Whisper
Modern-day hacking and surveillance skills have advanced to such an extent that the hackers do not even need to intercept the actual message while it is travelling through a secured channel. They can guess the information carried by the message by just studying its shadow. By the shadow of a message, we mean the metadata logs and audit trails a message leaves while it is travelling via a channel.
To better understand such attacks, imagine you live in a big city where rents are very high. So, you find an old flat owner downtown who is willing to give you one room for rent, which is within your budget. The only problem is that the rail tracks run too close to your walls. Each night, you can feel the rumbling of your creaky bed when any train passes by. If you are a keen observer and think like a hacker, it would be quite easy for you to get familiar with each kind of train passing you every night, just by knowing the amount of time your cranky bed trembles once a particular train passes. The time band of the bed trembling becomes the signature of a particular train. You might even be able to predict, with a certain level of accuracy, whether the train that passed at a given time was the same train that passed last night or a different train, just by observing this signature property. What if the railway company realizes this and seals the surrounding of the tracks with thick concrete tunnels, which then absorb all the shock and tremors due to trains? Will you be able to identify the signatures even then? Think about it, because light reveals shadow when obstructed, while darkness doesn't.

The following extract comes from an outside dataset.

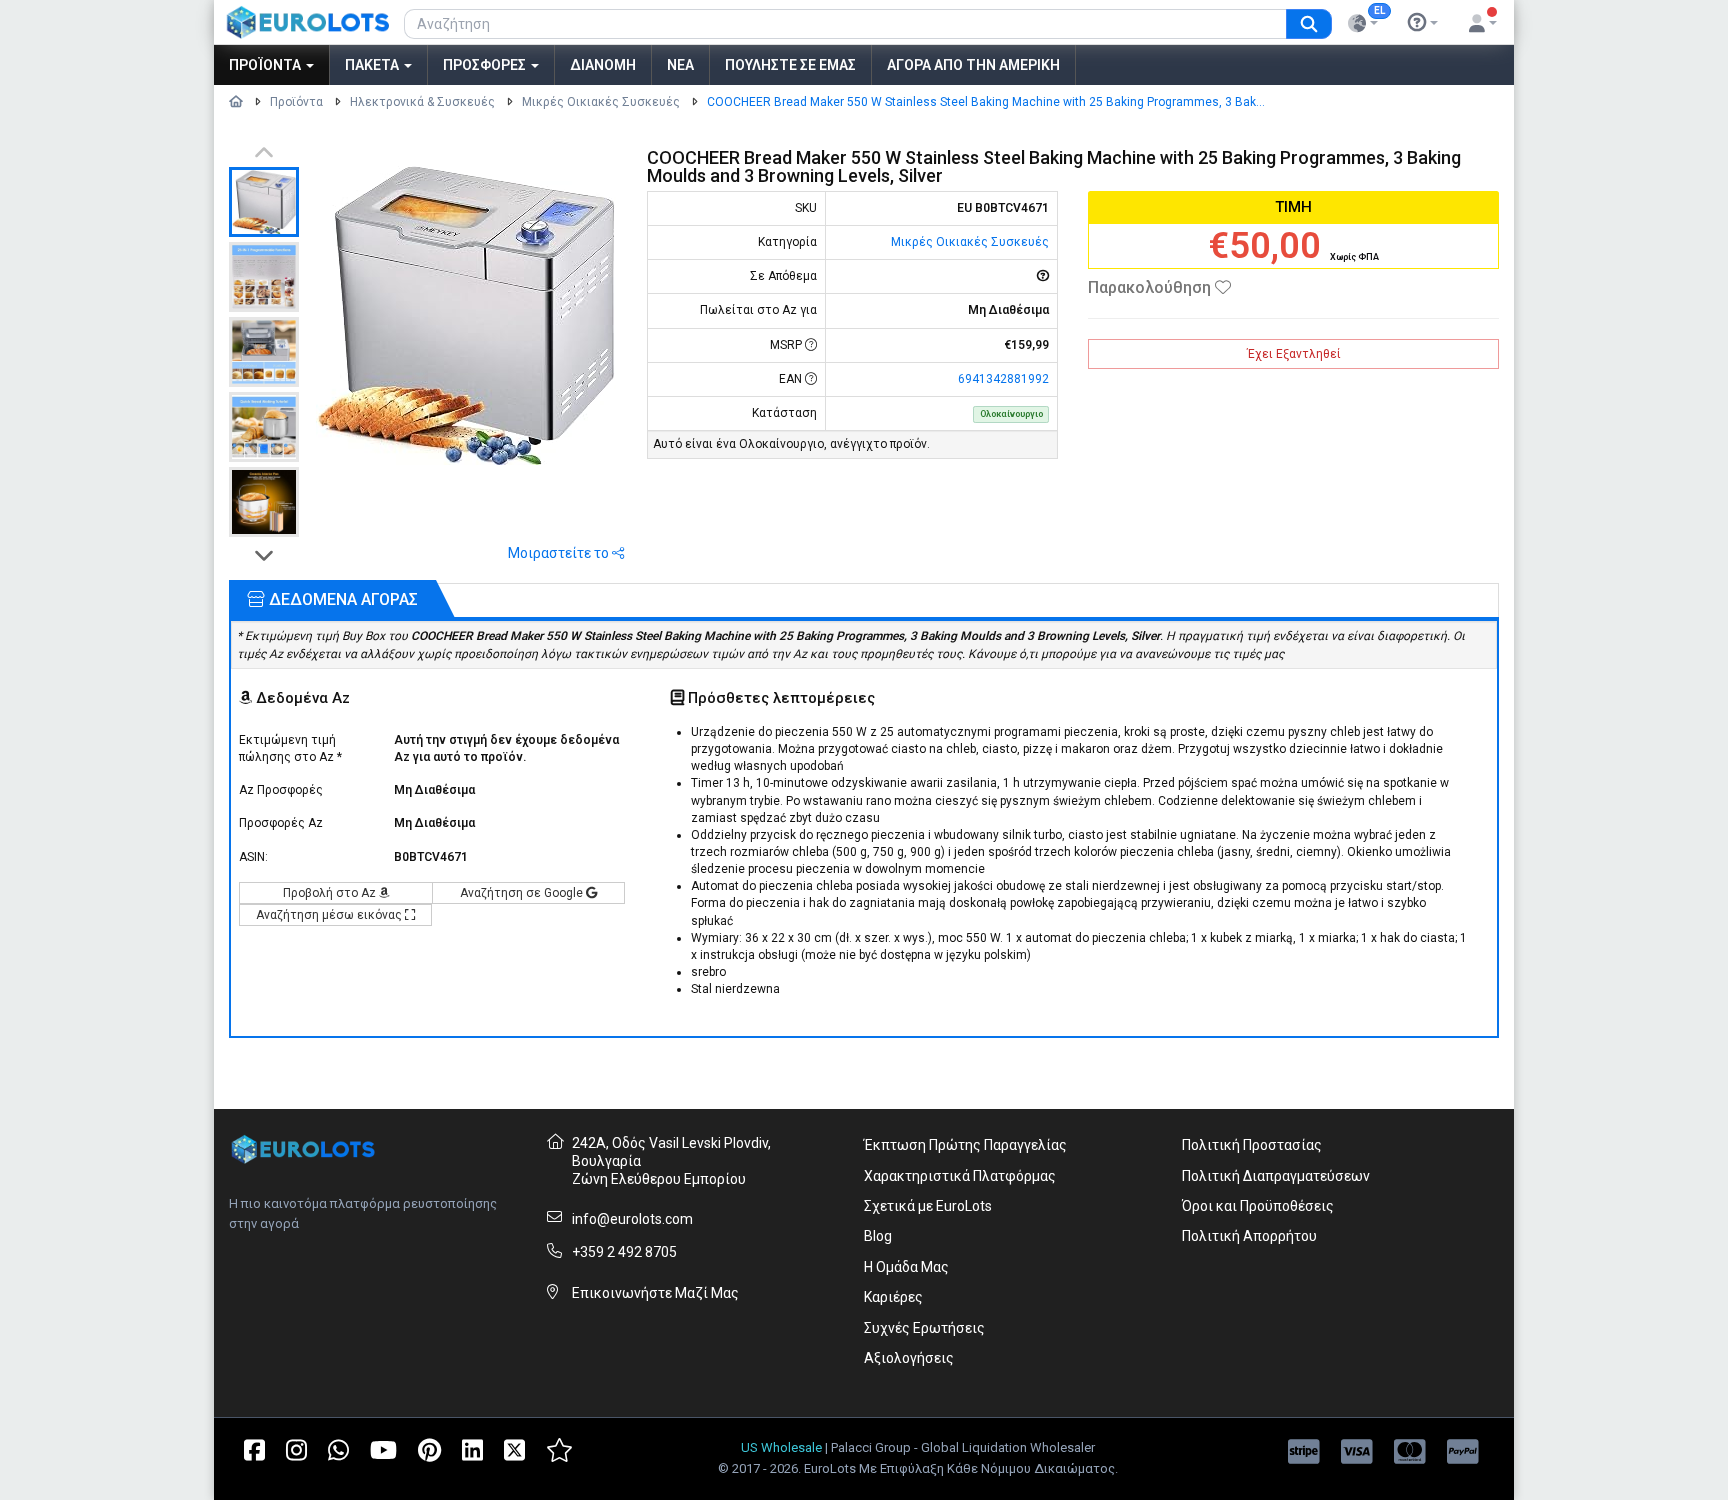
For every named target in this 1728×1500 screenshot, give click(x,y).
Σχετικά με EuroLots (928, 1206)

When Gavin Wood laid down the specifications for whisper as a peer-to-peer communication protocol, in his whitepaper on GitHub (https://goo.gl/bR5fBZ), he designed one of the most interesting technologies in the field of cryptography. At a considerable cost of bandwidth and latency, whisper is able to deliver a 100% dark operation. By completely dark operations, we mean that there is zero leakage of metadata during peer-to-peer communication.

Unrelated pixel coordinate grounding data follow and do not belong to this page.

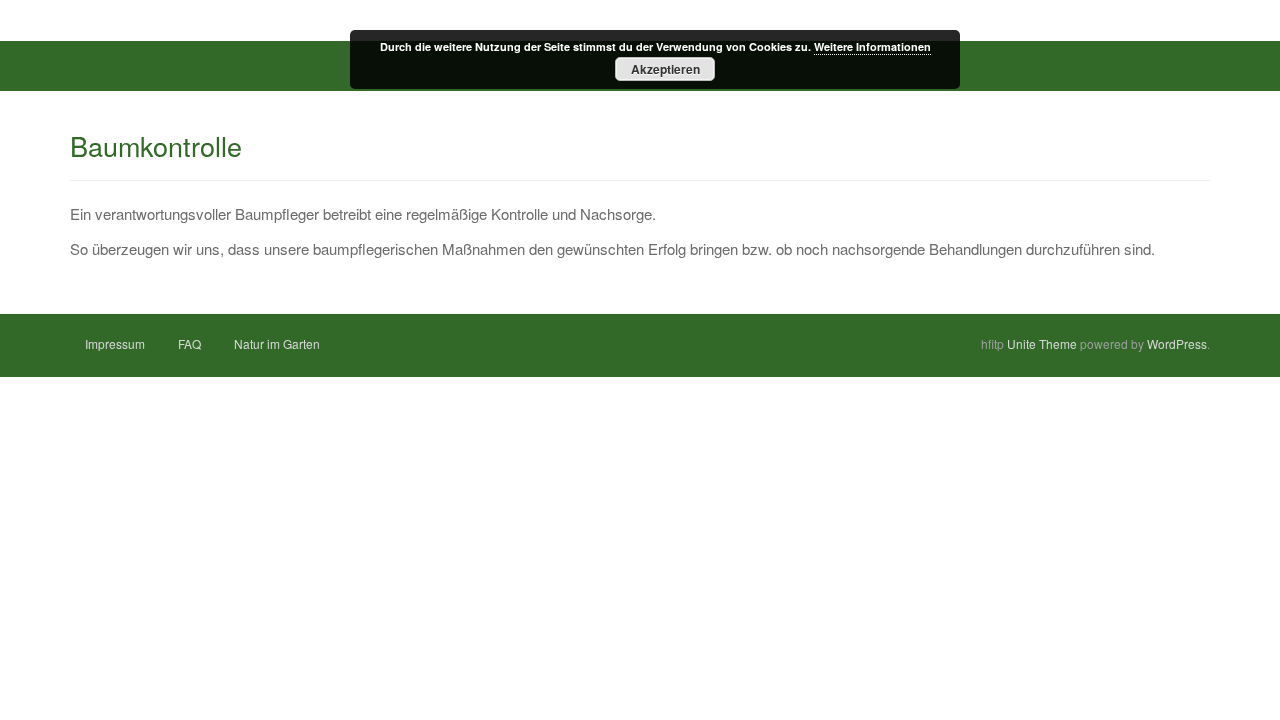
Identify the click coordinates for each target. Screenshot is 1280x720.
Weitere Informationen (872, 46)
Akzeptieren (665, 69)
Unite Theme (1042, 343)
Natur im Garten (277, 343)
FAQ (189, 343)
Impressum (115, 343)
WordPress (1177, 343)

By technical definition, whisper is a messaging system with multi distributed hash table (DHT), with routing privacy acting as a companion protocol to the Ethereum blockchain. Any normal communication protocol has a fundamental aim to maximize bandwidth and minimize latency. However, whisper as a communication protocol has only one aim: to nullify leakage of metadata and achieve true darkness, where no third party can eavesdrop while two peers are communicating. For this, whisper is willing to give up on both bandwidth and latency constraints. Whisper operates in a user-configurable manner with regard to how much information the communicating nodes are willing to leak concerning the decentralized application content that ultimately tracks the user activities.
Whisper is based on two key concepts: messages and envelopes. If whisper is considered a datagram messaging service, then an envelope represents an un-encrypted data format, comprehensible by a node, which carries the encrypted message datagram inside it. An envelope consists of original time to live (TTL, in seconds), the absolute time to expiry (UNIX system time), the encrypted message data field, which is the actual payload, topics (cryptographically secure, probabilistic partial classifications of message), and nonce, an arbitrary value. This nonce is used for the PoW to judge the efforts of a peer. The message has a binary flag for signature with an unfixed payload.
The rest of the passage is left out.